(Stored items)
______________________________

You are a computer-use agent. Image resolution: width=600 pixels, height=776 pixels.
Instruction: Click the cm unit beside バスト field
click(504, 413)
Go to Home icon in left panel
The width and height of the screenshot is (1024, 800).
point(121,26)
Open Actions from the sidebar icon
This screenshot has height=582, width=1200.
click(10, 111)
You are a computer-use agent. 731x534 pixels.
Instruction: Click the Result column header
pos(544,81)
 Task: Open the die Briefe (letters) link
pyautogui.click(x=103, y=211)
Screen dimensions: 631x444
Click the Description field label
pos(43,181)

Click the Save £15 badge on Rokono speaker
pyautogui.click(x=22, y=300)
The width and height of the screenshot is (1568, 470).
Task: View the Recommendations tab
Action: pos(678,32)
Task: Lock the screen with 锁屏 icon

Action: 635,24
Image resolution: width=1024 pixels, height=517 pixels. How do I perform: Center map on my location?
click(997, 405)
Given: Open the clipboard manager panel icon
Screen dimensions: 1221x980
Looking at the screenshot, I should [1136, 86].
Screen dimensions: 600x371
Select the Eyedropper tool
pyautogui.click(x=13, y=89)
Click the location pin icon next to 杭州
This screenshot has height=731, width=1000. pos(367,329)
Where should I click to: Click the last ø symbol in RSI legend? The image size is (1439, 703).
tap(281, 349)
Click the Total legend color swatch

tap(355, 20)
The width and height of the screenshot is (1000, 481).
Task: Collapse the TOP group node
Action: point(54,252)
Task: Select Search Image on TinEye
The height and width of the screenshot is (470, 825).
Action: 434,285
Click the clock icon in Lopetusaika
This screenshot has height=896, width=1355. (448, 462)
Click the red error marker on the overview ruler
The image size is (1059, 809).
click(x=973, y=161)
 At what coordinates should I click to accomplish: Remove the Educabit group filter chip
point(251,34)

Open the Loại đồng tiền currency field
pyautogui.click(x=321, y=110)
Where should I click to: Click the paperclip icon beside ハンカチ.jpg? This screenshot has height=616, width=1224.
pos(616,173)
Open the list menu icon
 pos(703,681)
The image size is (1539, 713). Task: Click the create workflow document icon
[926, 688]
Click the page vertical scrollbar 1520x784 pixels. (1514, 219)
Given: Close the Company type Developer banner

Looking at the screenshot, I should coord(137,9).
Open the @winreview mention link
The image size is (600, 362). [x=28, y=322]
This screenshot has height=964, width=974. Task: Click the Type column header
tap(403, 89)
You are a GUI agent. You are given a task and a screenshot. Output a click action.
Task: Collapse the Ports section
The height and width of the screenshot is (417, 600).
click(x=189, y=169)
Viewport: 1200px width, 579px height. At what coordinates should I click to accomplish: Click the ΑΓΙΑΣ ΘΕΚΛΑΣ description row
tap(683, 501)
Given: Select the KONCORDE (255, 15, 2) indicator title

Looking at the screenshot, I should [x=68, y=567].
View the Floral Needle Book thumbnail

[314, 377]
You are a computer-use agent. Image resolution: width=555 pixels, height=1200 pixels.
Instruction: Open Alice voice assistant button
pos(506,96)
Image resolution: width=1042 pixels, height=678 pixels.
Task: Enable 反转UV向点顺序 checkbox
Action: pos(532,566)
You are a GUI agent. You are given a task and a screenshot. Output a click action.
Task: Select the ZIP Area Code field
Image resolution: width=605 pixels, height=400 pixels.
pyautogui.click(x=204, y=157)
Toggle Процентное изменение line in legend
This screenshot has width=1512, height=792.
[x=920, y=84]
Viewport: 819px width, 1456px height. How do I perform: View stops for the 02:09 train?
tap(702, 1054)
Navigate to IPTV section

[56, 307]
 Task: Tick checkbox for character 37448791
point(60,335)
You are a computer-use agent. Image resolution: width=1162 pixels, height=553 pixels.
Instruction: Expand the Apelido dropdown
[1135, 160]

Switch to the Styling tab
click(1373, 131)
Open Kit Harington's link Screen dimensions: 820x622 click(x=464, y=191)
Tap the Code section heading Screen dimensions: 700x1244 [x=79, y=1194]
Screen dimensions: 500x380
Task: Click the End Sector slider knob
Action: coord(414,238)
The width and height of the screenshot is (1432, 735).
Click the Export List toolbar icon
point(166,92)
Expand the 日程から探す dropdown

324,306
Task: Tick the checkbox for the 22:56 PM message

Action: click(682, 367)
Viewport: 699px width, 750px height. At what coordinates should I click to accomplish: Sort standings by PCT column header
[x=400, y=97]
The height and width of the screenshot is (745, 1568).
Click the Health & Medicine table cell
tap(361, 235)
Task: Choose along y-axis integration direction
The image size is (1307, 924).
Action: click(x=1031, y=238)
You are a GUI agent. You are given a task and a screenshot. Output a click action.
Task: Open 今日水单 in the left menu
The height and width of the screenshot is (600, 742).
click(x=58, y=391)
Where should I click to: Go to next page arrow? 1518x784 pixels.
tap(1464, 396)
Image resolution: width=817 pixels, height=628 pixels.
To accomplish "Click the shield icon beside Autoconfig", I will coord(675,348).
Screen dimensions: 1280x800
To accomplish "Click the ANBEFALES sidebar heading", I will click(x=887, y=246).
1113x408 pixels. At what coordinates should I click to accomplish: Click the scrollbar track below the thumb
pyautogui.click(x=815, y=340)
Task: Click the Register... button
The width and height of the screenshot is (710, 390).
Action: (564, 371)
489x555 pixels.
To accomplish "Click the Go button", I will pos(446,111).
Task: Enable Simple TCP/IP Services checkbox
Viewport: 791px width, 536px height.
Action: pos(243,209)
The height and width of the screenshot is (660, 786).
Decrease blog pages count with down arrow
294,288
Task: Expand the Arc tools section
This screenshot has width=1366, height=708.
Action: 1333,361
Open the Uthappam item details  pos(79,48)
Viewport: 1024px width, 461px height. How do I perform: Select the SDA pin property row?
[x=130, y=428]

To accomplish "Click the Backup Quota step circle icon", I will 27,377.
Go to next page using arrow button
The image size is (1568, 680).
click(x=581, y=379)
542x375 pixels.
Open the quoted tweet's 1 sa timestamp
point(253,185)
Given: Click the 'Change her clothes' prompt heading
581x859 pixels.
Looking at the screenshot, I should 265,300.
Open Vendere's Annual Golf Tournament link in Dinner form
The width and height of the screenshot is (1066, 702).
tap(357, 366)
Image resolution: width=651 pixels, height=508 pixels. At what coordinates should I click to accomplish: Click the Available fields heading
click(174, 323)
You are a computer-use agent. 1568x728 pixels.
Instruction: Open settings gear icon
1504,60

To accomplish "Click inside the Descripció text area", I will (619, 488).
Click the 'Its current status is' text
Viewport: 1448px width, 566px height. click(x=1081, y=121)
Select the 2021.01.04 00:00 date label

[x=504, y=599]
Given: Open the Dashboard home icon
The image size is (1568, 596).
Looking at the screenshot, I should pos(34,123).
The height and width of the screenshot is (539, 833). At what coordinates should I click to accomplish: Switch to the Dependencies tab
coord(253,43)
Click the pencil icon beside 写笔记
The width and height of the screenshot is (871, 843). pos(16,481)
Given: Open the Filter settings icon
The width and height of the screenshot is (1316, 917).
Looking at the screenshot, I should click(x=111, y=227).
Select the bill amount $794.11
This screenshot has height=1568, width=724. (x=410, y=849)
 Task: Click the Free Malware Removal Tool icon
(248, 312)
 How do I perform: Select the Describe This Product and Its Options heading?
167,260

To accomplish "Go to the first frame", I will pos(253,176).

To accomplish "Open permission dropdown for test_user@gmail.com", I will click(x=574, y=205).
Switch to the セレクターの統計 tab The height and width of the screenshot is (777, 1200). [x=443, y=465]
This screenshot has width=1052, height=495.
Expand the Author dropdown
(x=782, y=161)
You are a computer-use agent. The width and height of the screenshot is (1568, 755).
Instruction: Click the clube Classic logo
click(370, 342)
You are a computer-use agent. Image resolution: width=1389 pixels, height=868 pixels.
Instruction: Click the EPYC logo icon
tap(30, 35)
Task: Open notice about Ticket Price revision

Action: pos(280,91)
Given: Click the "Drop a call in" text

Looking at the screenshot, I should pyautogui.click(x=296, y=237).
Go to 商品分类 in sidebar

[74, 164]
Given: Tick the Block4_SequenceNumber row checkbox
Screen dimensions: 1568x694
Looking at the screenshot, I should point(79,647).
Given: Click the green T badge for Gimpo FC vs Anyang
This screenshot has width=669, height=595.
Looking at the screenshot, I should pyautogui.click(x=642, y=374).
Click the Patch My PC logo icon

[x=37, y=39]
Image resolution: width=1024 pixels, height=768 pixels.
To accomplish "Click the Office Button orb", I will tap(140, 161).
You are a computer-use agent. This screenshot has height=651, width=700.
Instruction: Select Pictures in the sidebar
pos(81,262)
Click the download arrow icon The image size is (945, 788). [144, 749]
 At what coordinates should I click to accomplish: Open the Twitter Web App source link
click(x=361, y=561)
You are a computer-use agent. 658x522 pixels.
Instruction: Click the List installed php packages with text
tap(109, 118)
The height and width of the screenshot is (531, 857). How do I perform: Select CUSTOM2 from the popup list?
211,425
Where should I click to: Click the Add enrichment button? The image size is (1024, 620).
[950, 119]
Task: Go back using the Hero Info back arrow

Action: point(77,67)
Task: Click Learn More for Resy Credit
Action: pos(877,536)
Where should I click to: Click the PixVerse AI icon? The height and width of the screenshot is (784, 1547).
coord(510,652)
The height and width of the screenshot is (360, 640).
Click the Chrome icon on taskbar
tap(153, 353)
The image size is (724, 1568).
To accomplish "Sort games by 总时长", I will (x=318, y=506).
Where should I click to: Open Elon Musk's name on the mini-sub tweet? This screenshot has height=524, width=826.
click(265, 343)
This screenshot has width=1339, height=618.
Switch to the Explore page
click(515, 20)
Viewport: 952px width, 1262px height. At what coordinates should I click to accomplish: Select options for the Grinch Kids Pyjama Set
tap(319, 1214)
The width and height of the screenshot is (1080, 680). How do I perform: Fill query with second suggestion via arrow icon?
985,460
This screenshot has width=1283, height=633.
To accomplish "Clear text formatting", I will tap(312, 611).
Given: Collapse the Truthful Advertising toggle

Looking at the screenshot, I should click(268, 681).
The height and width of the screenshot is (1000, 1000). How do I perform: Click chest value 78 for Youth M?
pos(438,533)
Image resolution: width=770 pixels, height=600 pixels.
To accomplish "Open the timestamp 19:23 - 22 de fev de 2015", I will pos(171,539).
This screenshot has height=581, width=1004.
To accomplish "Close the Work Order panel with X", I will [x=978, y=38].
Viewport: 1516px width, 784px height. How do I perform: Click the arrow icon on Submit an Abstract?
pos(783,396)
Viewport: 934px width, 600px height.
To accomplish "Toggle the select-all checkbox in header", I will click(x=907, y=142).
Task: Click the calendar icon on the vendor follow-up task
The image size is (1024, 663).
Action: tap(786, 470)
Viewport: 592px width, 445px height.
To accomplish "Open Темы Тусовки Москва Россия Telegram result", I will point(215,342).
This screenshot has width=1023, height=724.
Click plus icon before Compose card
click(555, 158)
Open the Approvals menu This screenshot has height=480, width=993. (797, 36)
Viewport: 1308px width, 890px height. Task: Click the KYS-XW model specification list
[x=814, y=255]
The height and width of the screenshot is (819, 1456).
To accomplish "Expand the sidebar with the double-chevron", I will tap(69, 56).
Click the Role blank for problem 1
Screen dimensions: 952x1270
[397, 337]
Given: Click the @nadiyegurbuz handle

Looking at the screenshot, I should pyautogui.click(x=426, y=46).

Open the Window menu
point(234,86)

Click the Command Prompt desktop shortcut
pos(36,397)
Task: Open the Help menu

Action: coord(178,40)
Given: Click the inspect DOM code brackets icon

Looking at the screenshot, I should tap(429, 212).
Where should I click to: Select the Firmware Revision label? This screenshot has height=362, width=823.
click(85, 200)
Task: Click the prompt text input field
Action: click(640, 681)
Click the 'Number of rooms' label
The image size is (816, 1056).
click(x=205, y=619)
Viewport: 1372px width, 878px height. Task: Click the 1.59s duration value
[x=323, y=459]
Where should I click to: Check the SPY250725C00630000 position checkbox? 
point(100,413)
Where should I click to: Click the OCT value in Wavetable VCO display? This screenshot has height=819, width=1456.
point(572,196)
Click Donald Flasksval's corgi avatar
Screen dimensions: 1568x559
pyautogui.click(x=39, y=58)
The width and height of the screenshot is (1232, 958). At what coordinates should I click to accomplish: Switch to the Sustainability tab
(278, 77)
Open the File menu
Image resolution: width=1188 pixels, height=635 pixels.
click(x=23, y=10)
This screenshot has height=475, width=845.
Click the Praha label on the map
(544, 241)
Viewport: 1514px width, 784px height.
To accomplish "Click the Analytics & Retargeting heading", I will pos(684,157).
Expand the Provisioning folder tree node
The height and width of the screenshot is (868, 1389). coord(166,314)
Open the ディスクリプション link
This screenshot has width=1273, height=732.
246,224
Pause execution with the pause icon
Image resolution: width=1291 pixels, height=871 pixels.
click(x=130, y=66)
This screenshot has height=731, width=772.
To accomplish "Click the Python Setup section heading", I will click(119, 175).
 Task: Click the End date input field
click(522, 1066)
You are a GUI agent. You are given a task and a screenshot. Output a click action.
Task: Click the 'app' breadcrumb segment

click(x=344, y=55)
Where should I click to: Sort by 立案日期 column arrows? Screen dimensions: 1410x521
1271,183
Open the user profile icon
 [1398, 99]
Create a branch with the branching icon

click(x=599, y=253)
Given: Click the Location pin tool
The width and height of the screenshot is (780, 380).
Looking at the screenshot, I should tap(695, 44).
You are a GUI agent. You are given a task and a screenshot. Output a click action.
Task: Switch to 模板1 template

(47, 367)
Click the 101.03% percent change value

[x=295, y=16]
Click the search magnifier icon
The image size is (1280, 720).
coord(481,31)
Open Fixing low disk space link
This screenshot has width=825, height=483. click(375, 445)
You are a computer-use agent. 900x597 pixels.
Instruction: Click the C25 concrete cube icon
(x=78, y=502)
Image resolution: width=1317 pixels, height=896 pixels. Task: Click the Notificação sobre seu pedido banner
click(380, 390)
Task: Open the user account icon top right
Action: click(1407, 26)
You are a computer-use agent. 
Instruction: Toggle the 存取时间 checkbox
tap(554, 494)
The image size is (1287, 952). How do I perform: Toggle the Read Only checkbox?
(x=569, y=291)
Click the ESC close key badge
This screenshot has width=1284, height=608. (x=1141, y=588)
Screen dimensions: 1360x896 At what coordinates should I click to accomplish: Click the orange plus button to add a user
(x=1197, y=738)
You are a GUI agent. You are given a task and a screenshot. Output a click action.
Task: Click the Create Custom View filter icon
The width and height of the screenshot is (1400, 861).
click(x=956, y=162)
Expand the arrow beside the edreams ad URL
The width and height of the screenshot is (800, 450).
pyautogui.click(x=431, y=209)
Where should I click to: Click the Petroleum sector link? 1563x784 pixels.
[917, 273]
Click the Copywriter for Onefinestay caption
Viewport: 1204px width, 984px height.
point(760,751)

______________________________

Take the records above and return, word for word, only the lines that fall from the line with "Instruction: Open Alice" to the line with "Task: Select the ZIP Area Code field", both of them included.

→ ANSWER BOX:
Instruction: Open Alice voice assistant button
pos(506,96)
Image resolution: width=1042 pixels, height=678 pixels.
Task: Enable 反转UV向点顺序 checkbox
Action: pos(532,566)
You are a GUI agent. You are given a task and a screenshot. Output a click action.
Task: Select the ZIP Area Code field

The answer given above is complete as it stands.